Your assignment
For each entry below, write an exact copy and leave out the images.

**** Information given ****

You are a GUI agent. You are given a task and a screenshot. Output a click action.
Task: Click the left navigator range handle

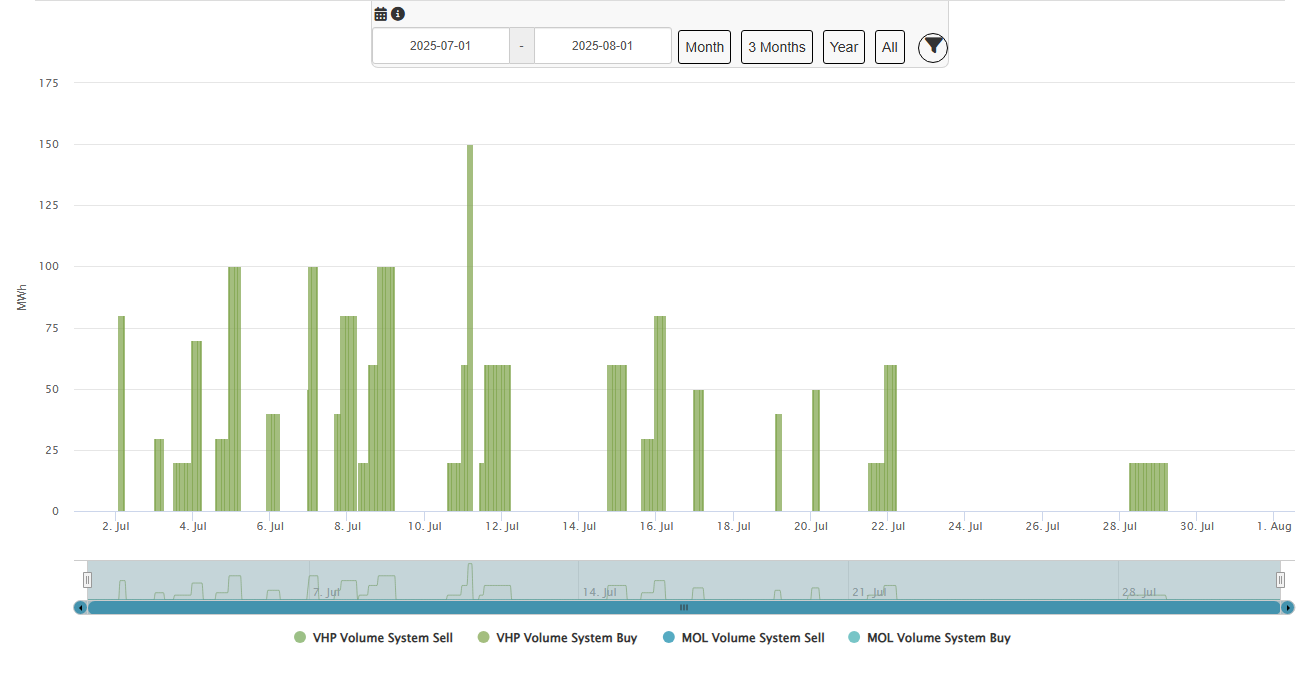coord(87,580)
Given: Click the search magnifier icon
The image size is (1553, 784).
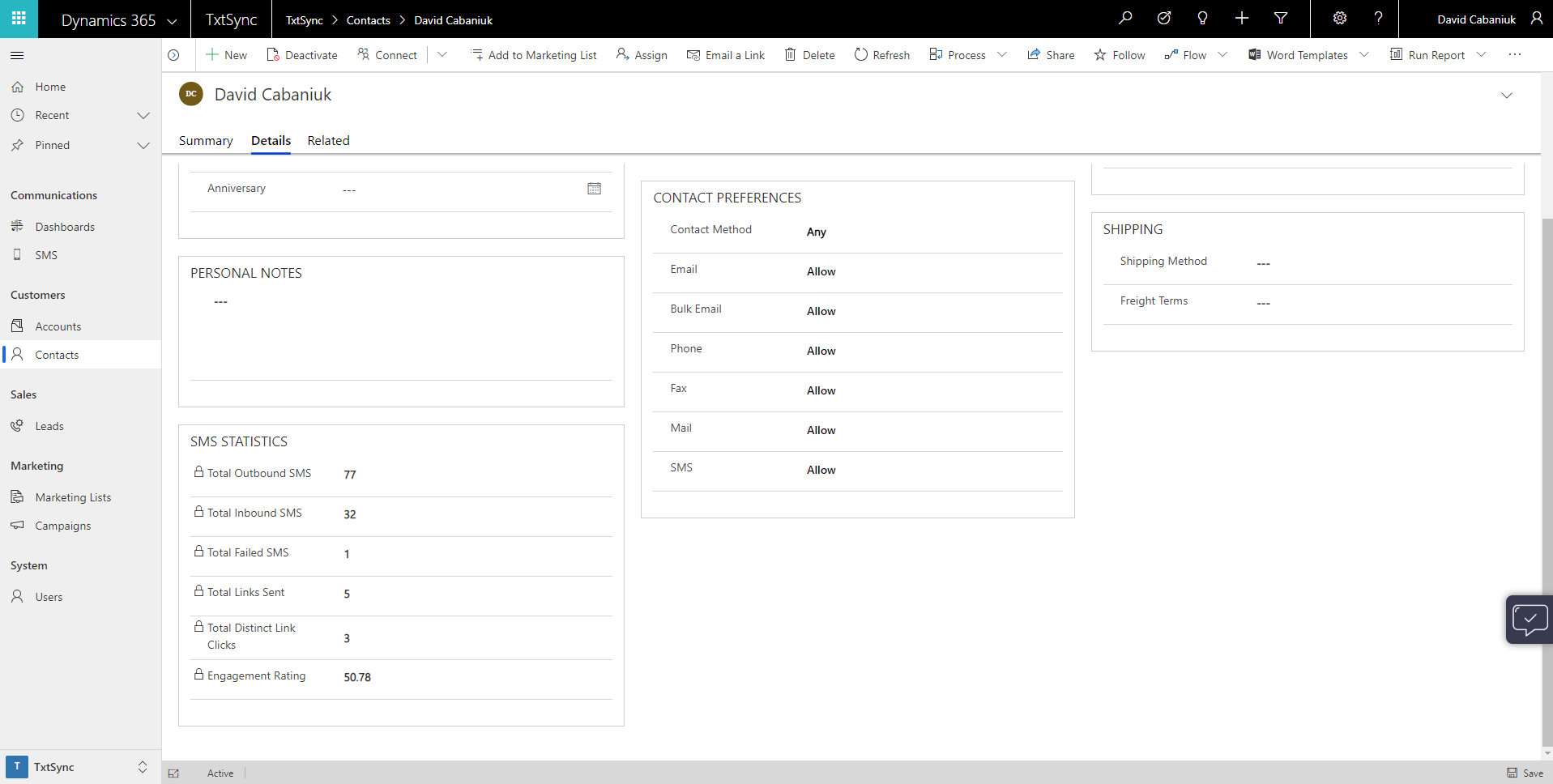Looking at the screenshot, I should [1125, 19].
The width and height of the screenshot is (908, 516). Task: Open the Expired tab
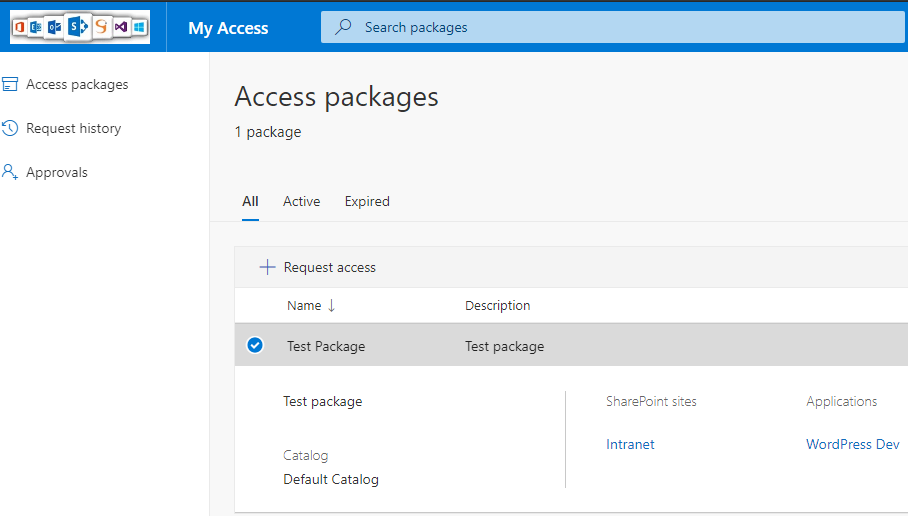coord(367,202)
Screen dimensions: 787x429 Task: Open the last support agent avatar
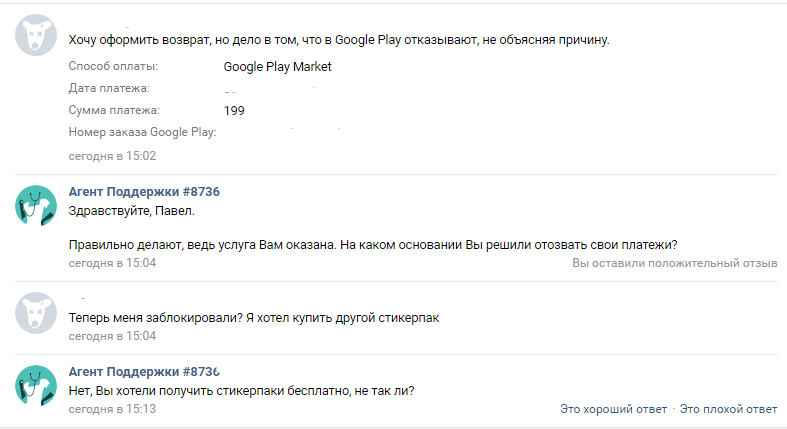tap(36, 385)
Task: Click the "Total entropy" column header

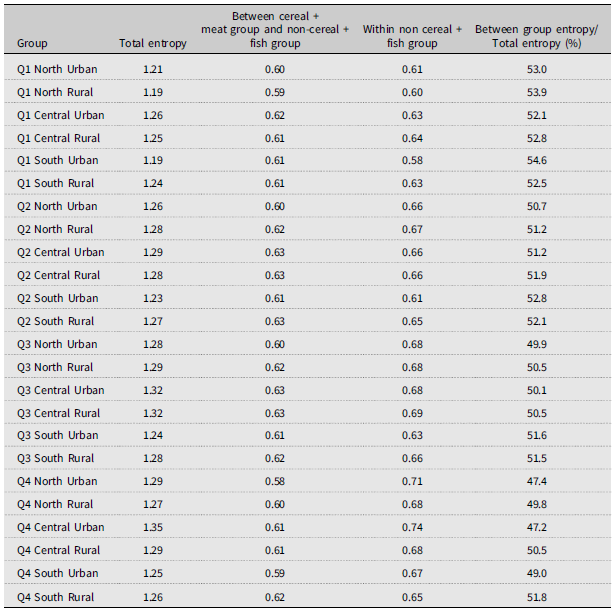Action: pyautogui.click(x=146, y=44)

****

Task output
You are a GUI agent. You are given a task and a screenshot. Output a click action.
Task: Click the left navigator range handle

coord(87,580)
Given: Click the search magnifier icon
The image size is (1553, 784).
Looking at the screenshot, I should [1125, 19].
The width and height of the screenshot is (908, 516). Task: Open the Expired tab
coord(367,202)
Screen dimensions: 787x429 Task: Open the last support agent avatar
tap(36, 385)
Task: Click the "Total entropy" column header

Action: pyautogui.click(x=146, y=44)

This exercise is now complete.